- _ACTIVITY_
In the data below, repeat the line containing "Viewport: 2560px width, 1444px" and every following line exactly, up to and including the last line. Exclude pictures.

● ● ● ● ● ● ●

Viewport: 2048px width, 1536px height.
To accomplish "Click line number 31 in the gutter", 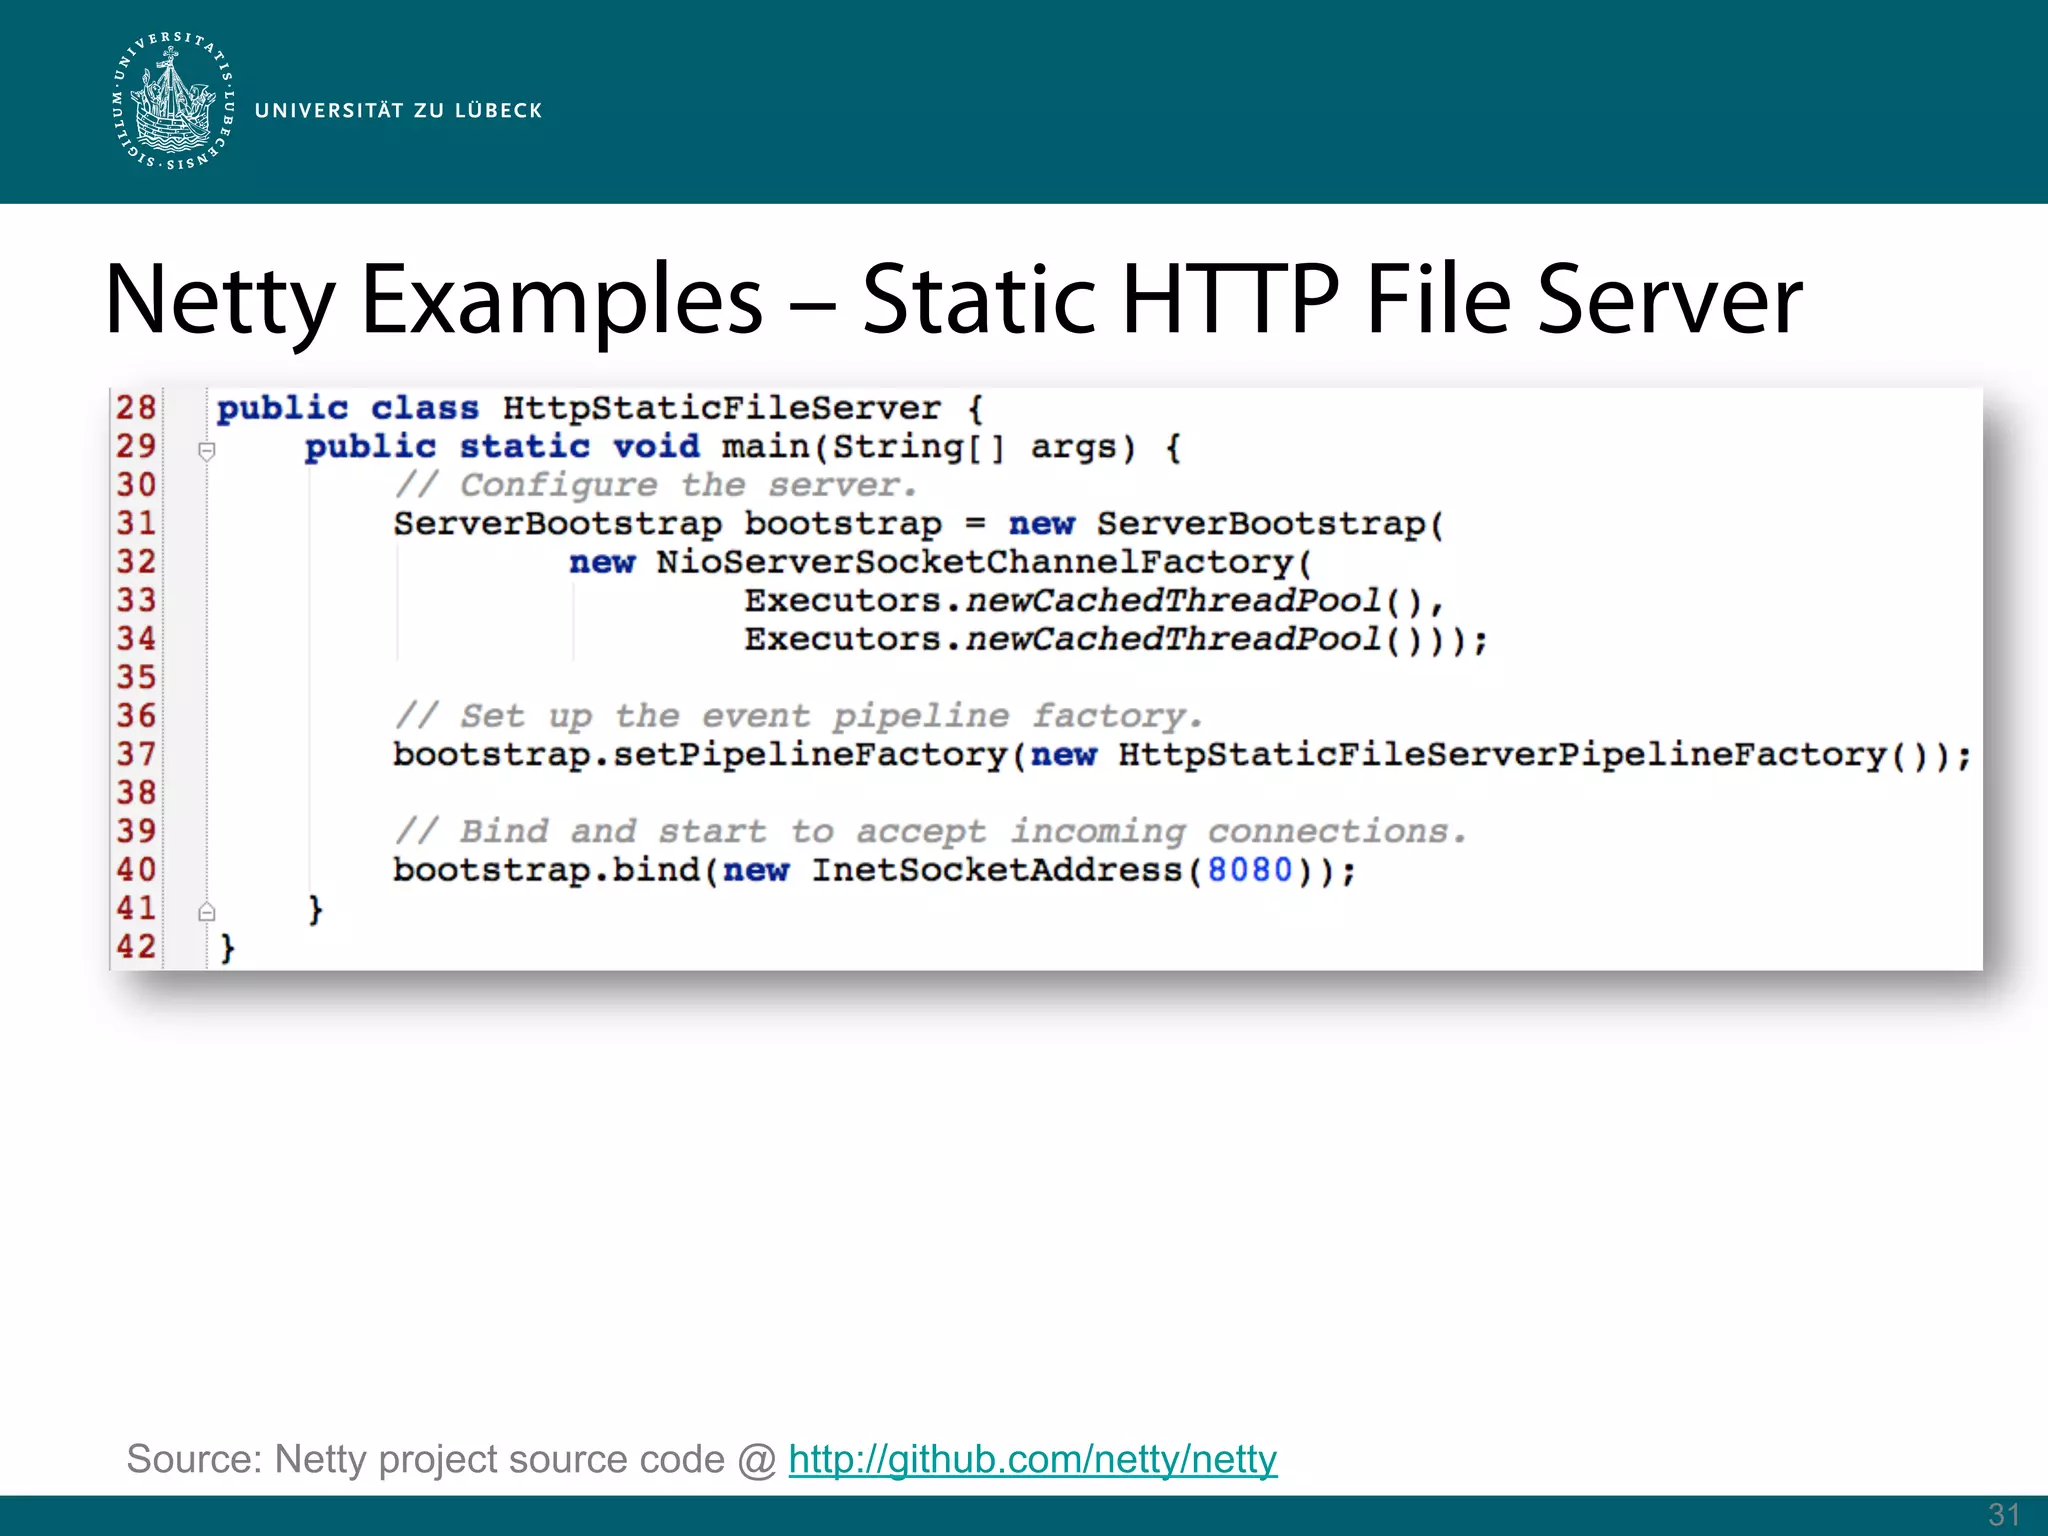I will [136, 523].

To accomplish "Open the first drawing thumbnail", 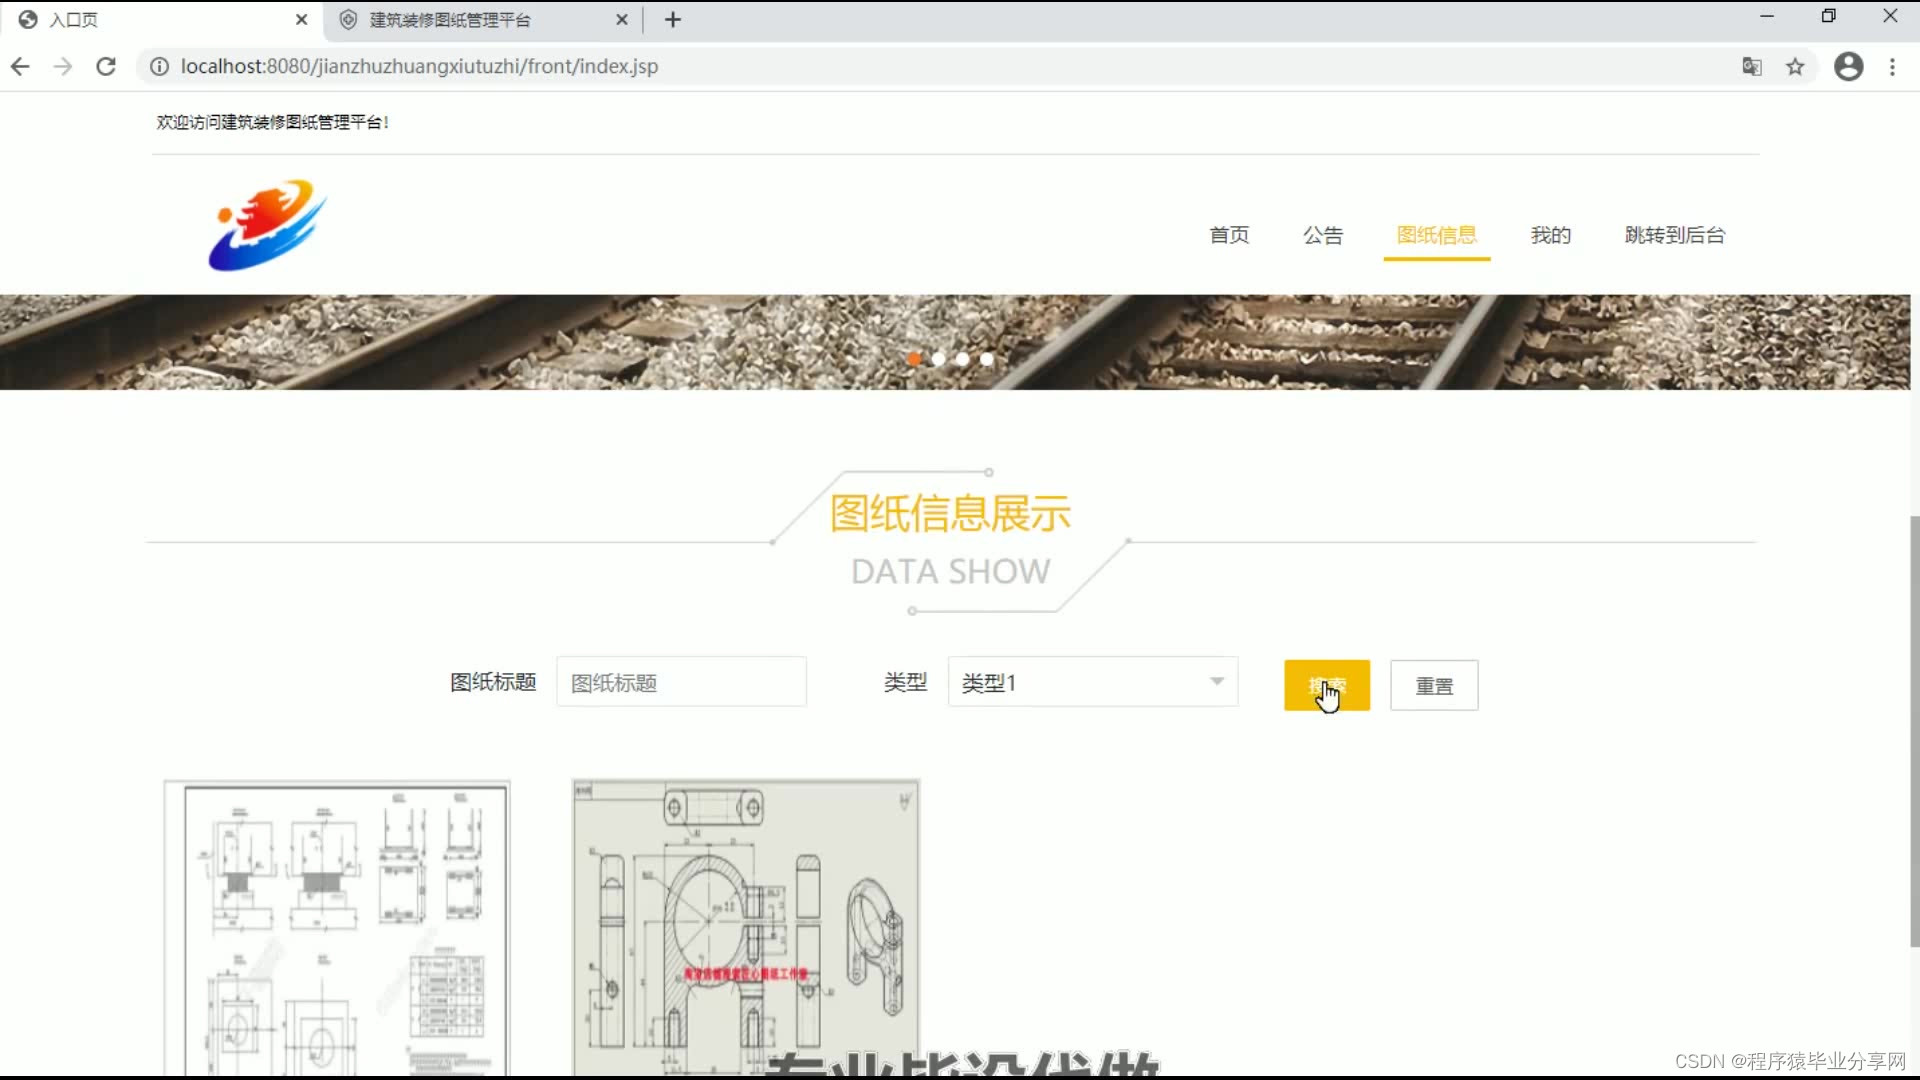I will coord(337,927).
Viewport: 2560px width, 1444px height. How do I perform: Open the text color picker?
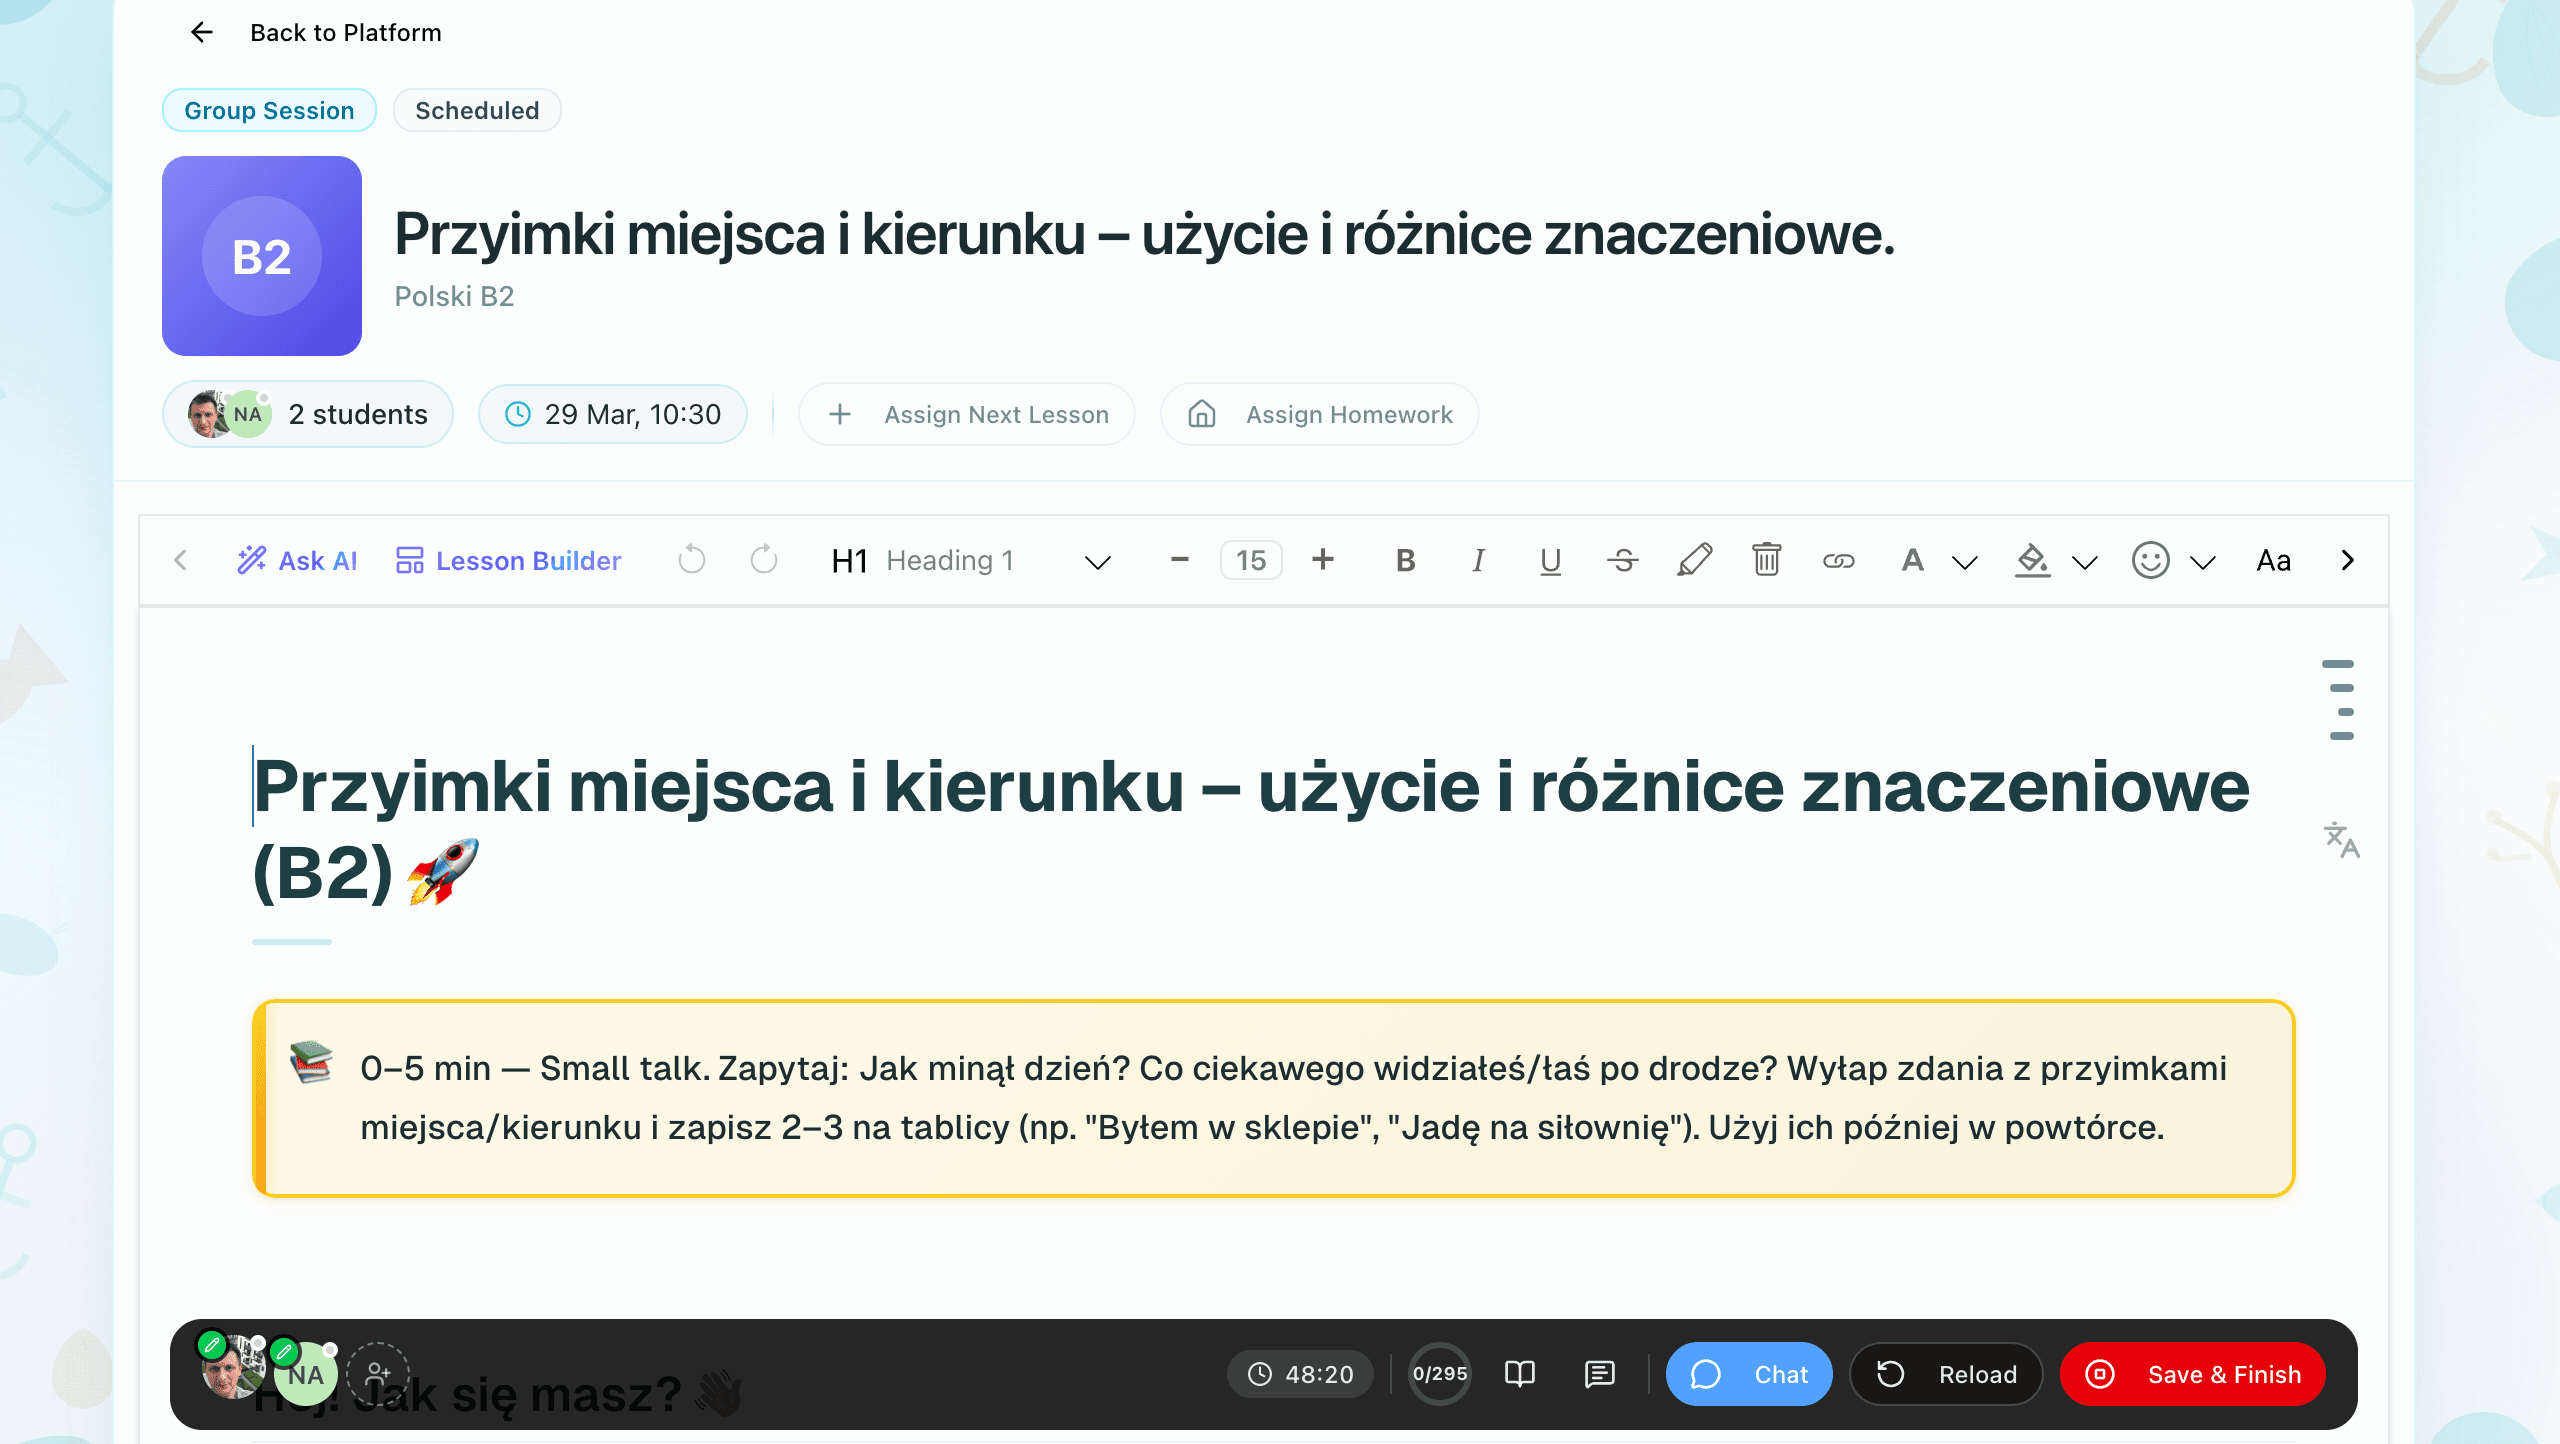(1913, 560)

● ● ● ● ● ● ●

- _WRITTEN ANSWER_
Viewport: 2560px width, 1444px height. How do I perform: Open the text color picker?
(1913, 560)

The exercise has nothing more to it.